Donald Trump Jr. and Eric Trump are investing in a drone company that’s positioning itself to cash in on a $1.1 billion Pentagon spending push—a spending push created by their father’s administration.
The company, Powerus, is a West Palm Beach-based drone firm that plans to go public on the Nasdaq through a reverse merger with a Florida golf-course holding company, according to The Wall Street Journal. The Trump sons are invested through American Ventures, one of the family’s investment vehicles.

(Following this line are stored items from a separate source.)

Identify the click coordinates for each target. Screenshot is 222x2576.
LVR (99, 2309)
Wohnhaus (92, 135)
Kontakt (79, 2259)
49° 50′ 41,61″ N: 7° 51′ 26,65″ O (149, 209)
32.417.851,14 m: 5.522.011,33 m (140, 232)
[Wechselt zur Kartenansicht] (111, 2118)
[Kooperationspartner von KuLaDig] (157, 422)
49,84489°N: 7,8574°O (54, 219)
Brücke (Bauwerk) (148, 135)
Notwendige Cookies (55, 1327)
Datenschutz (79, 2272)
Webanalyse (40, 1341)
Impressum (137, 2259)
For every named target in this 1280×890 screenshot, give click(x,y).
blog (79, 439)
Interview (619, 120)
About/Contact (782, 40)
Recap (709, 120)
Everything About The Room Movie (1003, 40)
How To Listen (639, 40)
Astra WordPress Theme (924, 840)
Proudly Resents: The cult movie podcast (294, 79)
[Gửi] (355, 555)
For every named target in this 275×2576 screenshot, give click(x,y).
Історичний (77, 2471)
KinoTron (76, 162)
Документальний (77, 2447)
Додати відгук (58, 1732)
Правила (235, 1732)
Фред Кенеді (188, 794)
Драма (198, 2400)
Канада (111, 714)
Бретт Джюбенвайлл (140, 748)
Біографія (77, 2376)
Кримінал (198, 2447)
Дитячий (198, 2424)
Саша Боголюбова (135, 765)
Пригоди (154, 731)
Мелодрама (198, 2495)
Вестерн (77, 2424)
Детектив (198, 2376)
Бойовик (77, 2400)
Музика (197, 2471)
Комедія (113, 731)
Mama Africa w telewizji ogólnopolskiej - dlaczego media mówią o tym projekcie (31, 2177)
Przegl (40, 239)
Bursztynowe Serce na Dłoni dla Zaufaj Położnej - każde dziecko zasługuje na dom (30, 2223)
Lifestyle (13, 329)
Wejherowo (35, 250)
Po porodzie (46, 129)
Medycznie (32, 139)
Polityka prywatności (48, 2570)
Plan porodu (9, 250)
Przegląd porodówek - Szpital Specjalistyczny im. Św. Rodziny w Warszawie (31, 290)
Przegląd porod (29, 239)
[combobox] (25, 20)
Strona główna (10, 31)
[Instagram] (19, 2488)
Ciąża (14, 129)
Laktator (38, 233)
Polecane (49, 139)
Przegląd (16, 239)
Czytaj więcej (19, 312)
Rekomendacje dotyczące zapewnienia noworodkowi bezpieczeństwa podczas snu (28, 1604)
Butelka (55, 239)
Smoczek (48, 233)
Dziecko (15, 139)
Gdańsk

Here’s how the grift works: The Trump administration banned new Chinese drone models and launched the Pentagon’s “Drone Dominance” initiative, which is earmarked to spend $1.1 billion on American-made drones by 2027. That created a massive commercial opportunity. And wouldn’t you know it, the president’s sons just happen to have money in a company perfectly positioned to fill that gap.
It gets more incestuous. Donald Jr. also holds shares and sits on the advisory board of Unusual Machines, a drone component maker that is also an investor in Powerus—and Powerus is already one of its customers. Dominari Securities, the Trump-backed investment bank that has helped facilitate the family’s cryptocurrency deals, is also involved.
Powerus CEO Andrew Fox, a facilities management guy with no background in the drone industry, was refreshingly blunt about the appeal: “The drone market is certainly going to grow faster than, say, golf courses are.”
The timing is particularly grotesque given that hundreds of people have been killed in Trump’s war in Iran, including at least 165 schoolgirls. While Americans die and foreign civilians are slaughtered, the Trump boys are lining up to profit from the weapons that will keep the carnage going.
This is just the latest cash-in for the Trump heirs. Forbes put Don Jr.’s net worth at around $50 million just before his dad’s second inauguration. By the end of 2025, it had grown sixfold, driven by crypto ventures and a venture capital firm whose portfolio companies received at least four federal contracts from the Trump administration.
Eric’s rise has been even more obscene. Forbes valued him at around $40 million before his father returned to power. His cryptocurrency mining company’s Nasdaq debut briefly pushed his stake to nearly $950 million. Even after the stock cooled, Forbes puts his net worth at around $400 million—a roughly tenfold increase.
Powerus co-founder Brett Velicovich told The Daily Beast the company is “excited to execute on our plan for American drone dominance.” The Trump Organization did not respond to requests for comment.